Heavy or prolonged bleeding may be a sign of a more serious condition. Placenta previa occurs when the placenta, which normally attaches to the top or sides of the uterus, attaches itself in such a way that it blocks all or part of the cervix, according to the Mayo Clinic. Depending on the position of the placenta and the amount of bleeding, a mom-to-be might only need regular monitoring and to avoid strenuous activity for the duration.

But for more severe cases of bleeding, "she will likely be admitted to the hospital for several days of observation and fetal testing," says Dr. Svets. "If the bleeding is heavy and potentially life-threatening for the patient or baby, we make decisions to move toward delivery." Heavy bleeding can also indicate a placental abruption, when the placenta tears away from the uterine wall. Again, depending on the severity of the abruption, this requires either close monitoring or an immediate birth through induction or a c-section.

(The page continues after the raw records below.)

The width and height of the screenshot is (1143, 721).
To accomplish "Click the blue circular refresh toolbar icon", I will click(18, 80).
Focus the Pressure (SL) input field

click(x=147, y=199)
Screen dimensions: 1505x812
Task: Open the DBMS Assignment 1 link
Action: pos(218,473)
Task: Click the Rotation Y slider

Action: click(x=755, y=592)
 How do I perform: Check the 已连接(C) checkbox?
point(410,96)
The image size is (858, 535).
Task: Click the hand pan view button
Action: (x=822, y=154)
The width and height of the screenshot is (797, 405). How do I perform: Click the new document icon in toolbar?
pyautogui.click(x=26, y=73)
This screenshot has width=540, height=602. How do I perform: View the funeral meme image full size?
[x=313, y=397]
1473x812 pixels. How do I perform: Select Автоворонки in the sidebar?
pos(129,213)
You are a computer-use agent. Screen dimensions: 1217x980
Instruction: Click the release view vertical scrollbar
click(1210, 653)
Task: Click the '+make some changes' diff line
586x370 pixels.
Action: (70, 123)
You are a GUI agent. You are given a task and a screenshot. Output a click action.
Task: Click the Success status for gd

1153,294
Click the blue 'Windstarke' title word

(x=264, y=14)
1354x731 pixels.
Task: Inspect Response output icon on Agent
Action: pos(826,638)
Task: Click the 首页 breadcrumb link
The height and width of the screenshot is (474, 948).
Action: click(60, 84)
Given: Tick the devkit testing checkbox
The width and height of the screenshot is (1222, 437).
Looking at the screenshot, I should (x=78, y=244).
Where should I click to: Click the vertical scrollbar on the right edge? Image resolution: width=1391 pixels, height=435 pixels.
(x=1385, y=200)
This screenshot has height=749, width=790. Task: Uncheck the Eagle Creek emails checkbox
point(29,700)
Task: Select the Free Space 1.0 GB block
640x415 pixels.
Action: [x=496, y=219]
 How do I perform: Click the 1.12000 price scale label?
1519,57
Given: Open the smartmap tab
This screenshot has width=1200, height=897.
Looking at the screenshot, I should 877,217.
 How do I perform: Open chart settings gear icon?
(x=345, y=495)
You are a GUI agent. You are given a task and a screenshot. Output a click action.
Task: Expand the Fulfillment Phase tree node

Another possible cause of heavier bleeding in the third trimester is preterm labor, when the cervix begins to open before the 37th week of pregnancy. Dr. Svets explains that if preterm labor is suspected, the mom-to-be will be admitted to the hospital for observation and treatment. Doctors typically administer steroids to help the baby's lungs mature and protect it from intracranial bleeding. The mom may also receive magnesium sulfate to stop contractions.

"Later in the third trimester — say, after 34 weeks — we might not try to stop a patient's labor," says Dr. Svets. "Doing so may cause more harm than good, and babies at this stage do very well on the 'outside.'"

Whatever the cause, it's important to report any amount of bleeding — slight spotting or a steadier flow — to your doctor regardless of your stage of pregnancy. Even if it turns out to be no cause for worry (as it most likely will be), it's always better to be on the safe side when you're expecting.